Although her adult children are doing well, Knable said she thinks this is an era of shrinking opportunities.
“If you go into the service industry, you can’t survive on the pay,” she said. “If you go to college, you have to ask, ‘Am I able to afford the debt?’ ”
Almost eight in 10 Americans say they worry they won’t have enough saved for retirement, concerns that peak among those approaching age 65.
“I hope I die soon enough that I will be able to leave some portion of my estate for my grandchildren’s education, rather than spending it all in a nursing home for six years,” said Phyllis Armstrong 65, a retired legislative analyst who lives in the District. “I realize how expensive college is, and how difficult it’s going to be to build up a nest egg, unless you’re at that ultra level.”
Younger Americans, particularly those under 30, are more upbeat about their financial situation and prospects for moving up.
Among those 18 to 29, just as many say they have become more financially secure in recent years as say they have suffered setbacks. Eighty percent expect to rise in social class in the near future.
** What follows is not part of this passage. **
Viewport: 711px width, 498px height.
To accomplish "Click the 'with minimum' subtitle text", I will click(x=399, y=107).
By contrast, among people 30 to 64, twice as many say they are less secure as say they’ve made gains. Hope for moving up in social class drops with age, with just over a quarter of those 50 to 64 expecting to climb higher.
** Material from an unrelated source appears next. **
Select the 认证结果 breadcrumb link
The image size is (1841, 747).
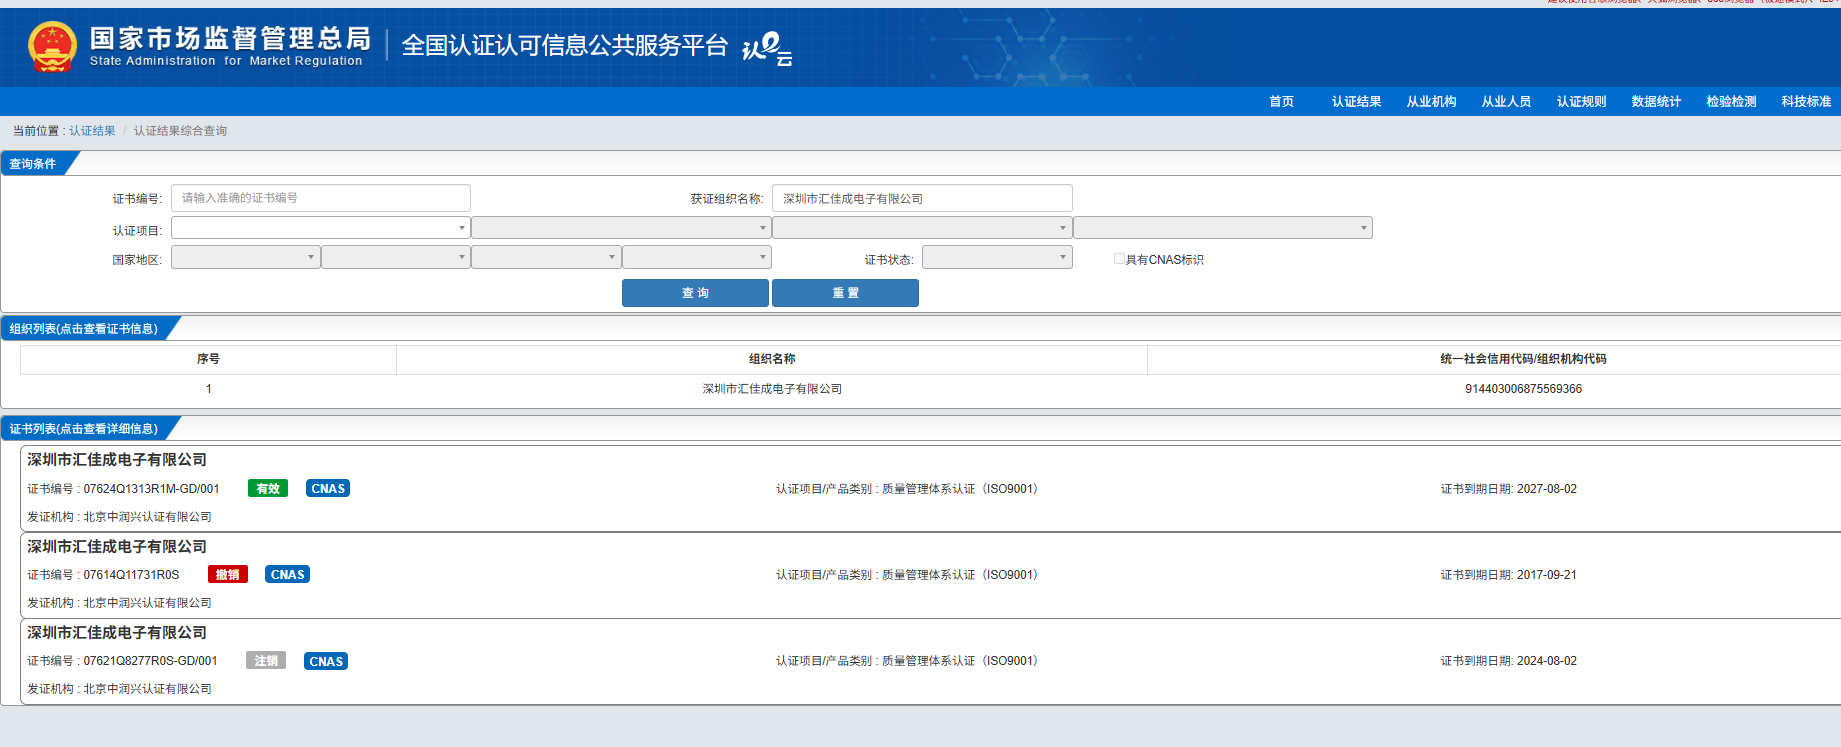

Mitchell Baker, a 19-year-old sophomore at the University of Tennessee in Knoxville, believes he will exceed the standard of living provided by his father, who was raised on a dairy farm and now sells insurance. But he thinks it will take both hard work and connections, which he is working on building in Future Farmers of America and his fraternity, Alpha Gamma Rho.
“There’s a bright future ahead of me because of the hard work ethics instilled in me by my mom and my dad, and my connections with the FFA and my fraternity,” he said.
Justin Mann watched his parents succeed against long odds and is confident he will maintain the momentum.
Mann, 30, of Birmingham, Ala., said his parents were teenagers when they married. His father joined the Air Force and earned a college degree. Mann, a doctor, is the youngest of three children his parents had in quick succession.